To do
With the exception of the pictures, write out the data below precisely.
Top of Supplied records
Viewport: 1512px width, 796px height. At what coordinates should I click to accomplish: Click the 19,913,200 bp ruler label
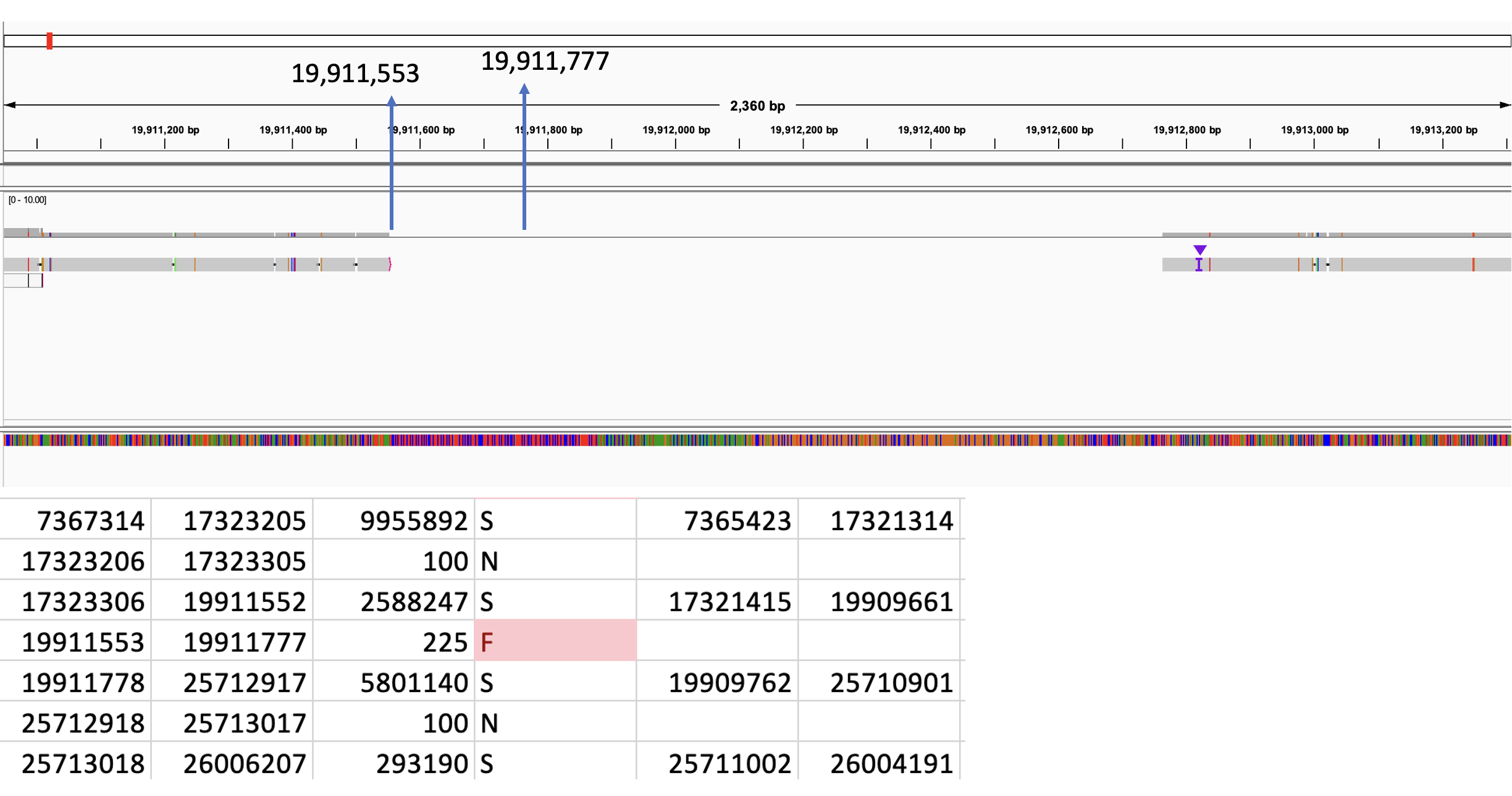click(1443, 130)
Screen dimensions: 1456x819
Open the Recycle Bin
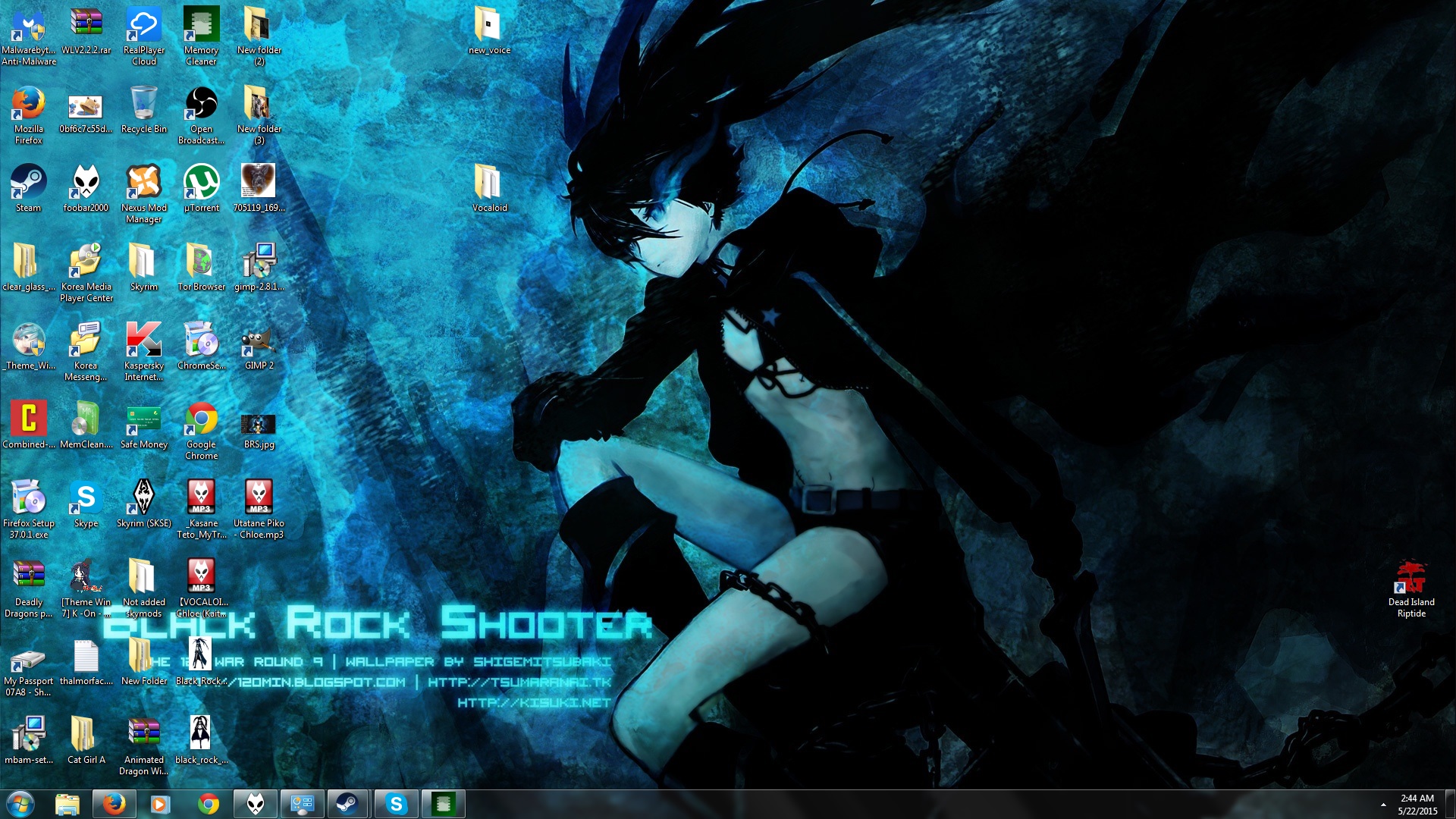click(x=143, y=104)
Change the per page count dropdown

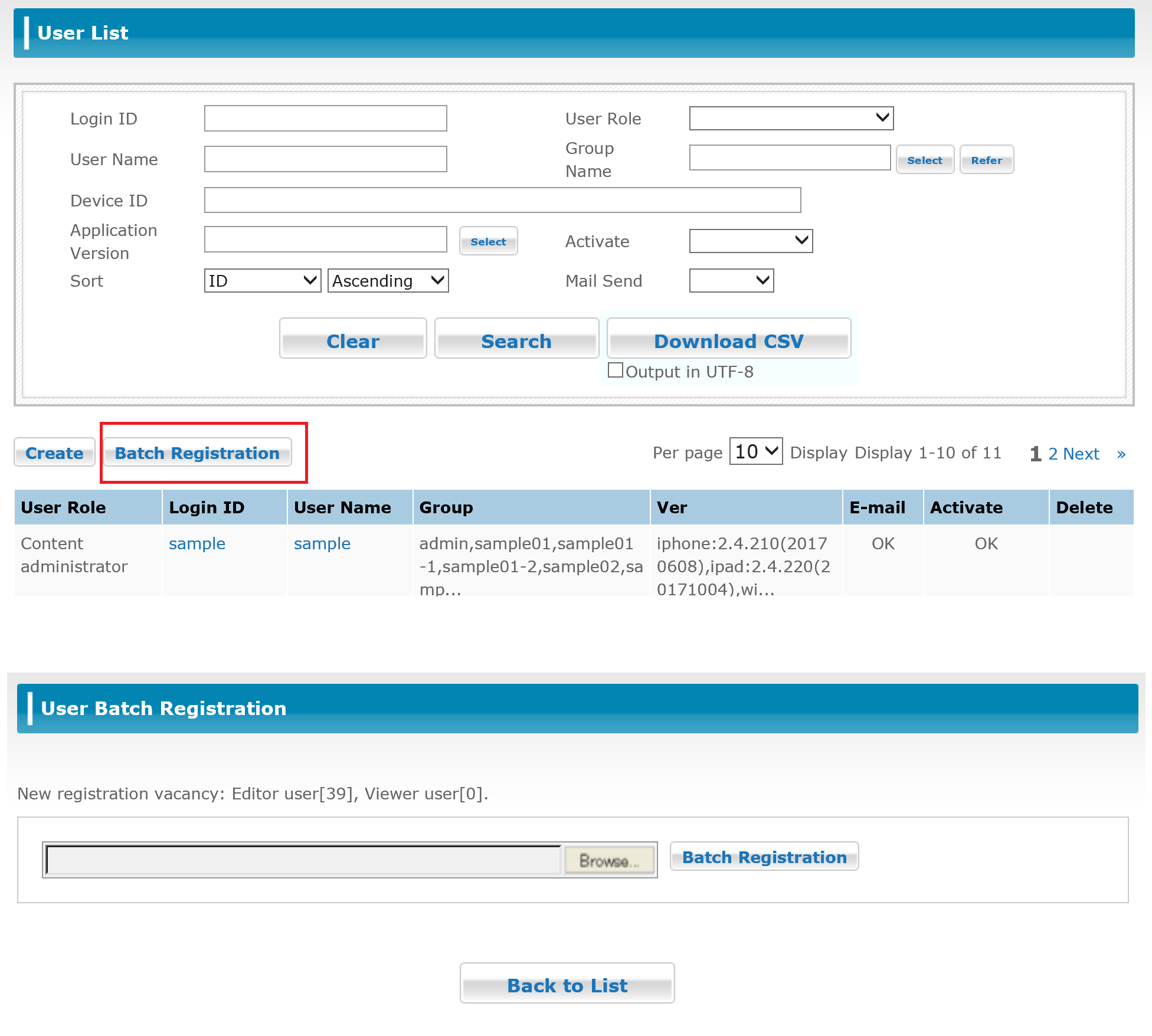click(x=755, y=451)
Bottom of Supplied records
Exercise output
Viewport: 1512px width, 796px height. At what coordinates should I click to accomplish: Click the 19,913,200 bp ruler label
click(1443, 130)
Screen dimensions: 1456x819
Open the Recycle Bin
click(x=143, y=104)
Change the per page count dropdown

click(x=755, y=451)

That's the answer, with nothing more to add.